“Camp nine,” said the centurion. “After that, just native farms. HQ might have a scout who can tell you more.”
Candidus’s knife had been found at least a hundred paces away from the track. The lad had not struck him as someone who relished unnecessary fresh air and exercise, and it seemed unlikely that a man absent without leave would break away to scramble up a hill, lose his knife, and come back down again to continue his journey. He—or someone else—could possibly have thrown the knife up here, although it was hard to imagine why. Perhaps someone else had borrowed or stolen it and dropped it. Perhaps Candidus had lost it himself while he was up here earlier for some reason that had nothing to do with his disappearance. Perhaps . . .
Perhaps there were even more obscure possibilities, but eventually Ruso would have to face the thought that Candidus might have been near the wall when he vanished.
His gaze drifted to the scaffolding. The uprights now lashed in place gave some sense of the full height to which the stonework would rise. From where he was standing, anything to the north would soon be invisible. You could not see through a wall. You could not see into it, either.
Leaving the centurion with “Let me know if you hear anything of him, will you?” he made his way swiftly back to where Olennius was slapping down another bed of mortar.
“Sir?”
“The truth,” Ruso said. “When did you find it?”
Olennius held on to the trowel this time. “I told people I’d got it, sir. I wasn’t stealing.”
“I know that. Your centurion may not need to hear the exact truth, but I do.”
The man counted on his gloved fingers with the point of the trowel. “About four days ago, sir.”
Ignoring the hard stare of the usurped centurion, Ruso headed back down to the road. When he was halfway there he stopped and turned. The teams were back at work, mortaring heavy stones into two parallel faces. The wide unfilled hollow between them reminded him of nothing so much as a vast, elongated stone tomb.
Chapter 20
Tilla cupped her hands and blew on them to warm them before calling again. Finally a man appeared from behind the house and told her that her patient, the young woman with the week-old baby, was not at home.
“But I have walked here. She knew I would be here today.”
The man shrugged. “She must have forgotten.”
On the way back, Tilla barely noticed the ivy in bloom, nor the rose hips, nor the puddle until she stepped in it. By the time she was back at Ria’s bar, the cold had spread beyond the leaks in her boots, and her damp socks were beginning to rub blisters on her toes.
“Nobody came for you, mistress!” Virana called as Tilla hurried past on the way to the loft in search of fresh footwear.
Wearing dry socks and her indoor shoes—she had indoor and outdoor shoes now: such luxury!—she returned to the bar carrying a scroll and her box of medicines. Then, keeping her shawl on, she sat by the entrance, nursing a warm cup of honeyed milk. She opened the scroll and began to run her forefinger along the letters, mouthing them softly to herself, putting the unfamiliar sequences together until they shaped themselves into words.
“These are necessary observances for the healthy person to take during pestilence.”
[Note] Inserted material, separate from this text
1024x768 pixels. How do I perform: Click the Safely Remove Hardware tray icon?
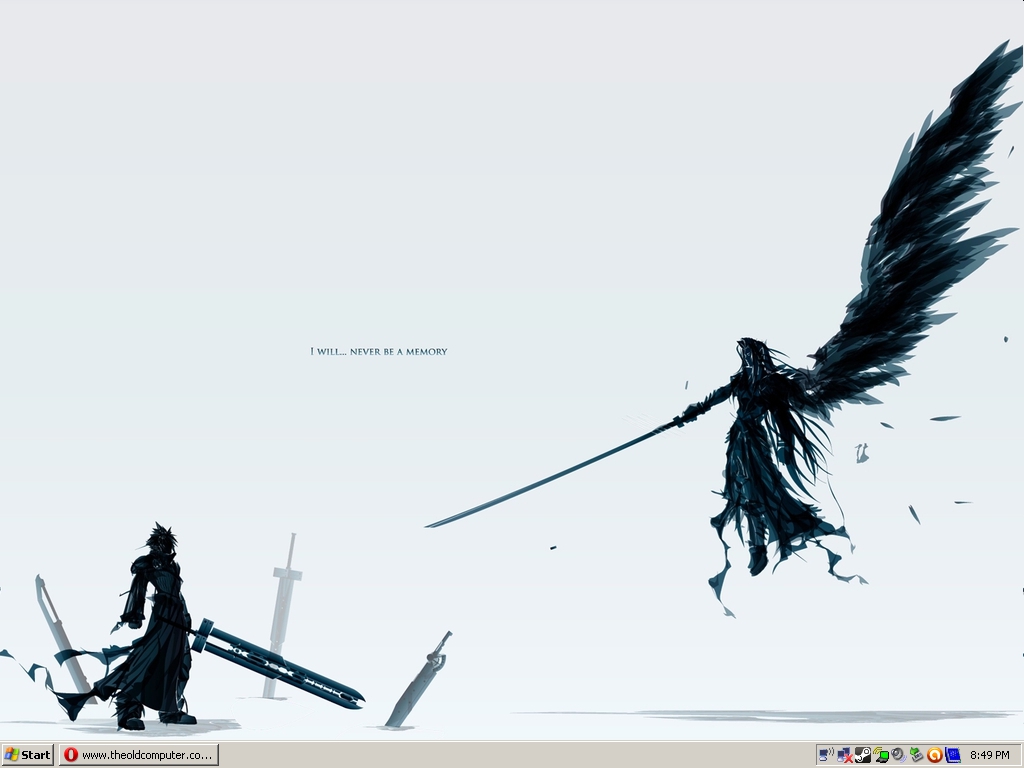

The best advice was to go abroad. Failing that, it was wise to be carried in a litter. After that there was a long list of instructions that included avoiding fatigue and not getting up early in the morning.
It was ridiculous. What normal person could do more than dream of any of those things? It was very difficult to learn anything from a book when she was constantly wanting to argue with its author.
She looked up hopefully as each customer came into the bar, but only two patients wanted to share her table for a quiet chat. One was a soldier’s girl worried about her baby’s cough, and the other a slave of a passing jeweler whose injured hand needed a fresh dressing. Neither was really a job for a medicus. Anyone with any common sense could have dealt with them.
She told herself it had been a quiet morning everywhere. Nobody wanted to go out in the cold. The fact that she had seen no local patients might have nothing to do with yesterday afternoon. Surely word could not have got around so quickly. Did everyone know she was the wife of a Roman who had sent men to search and threaten to burn down a house where he had been a guest?
She forced herself to struggle on with the scroll. So far it had been useless but it seemed to impress the patients, and besides, it was the only medical book her husband owned that was not in Greek. But even on a good day, she would have had trouble keeping her mind on this nonsense. Today it was hopeless. The letters kept sliding about in front of her eyes, her finger lost its place, and her careful mouthing of the words died away.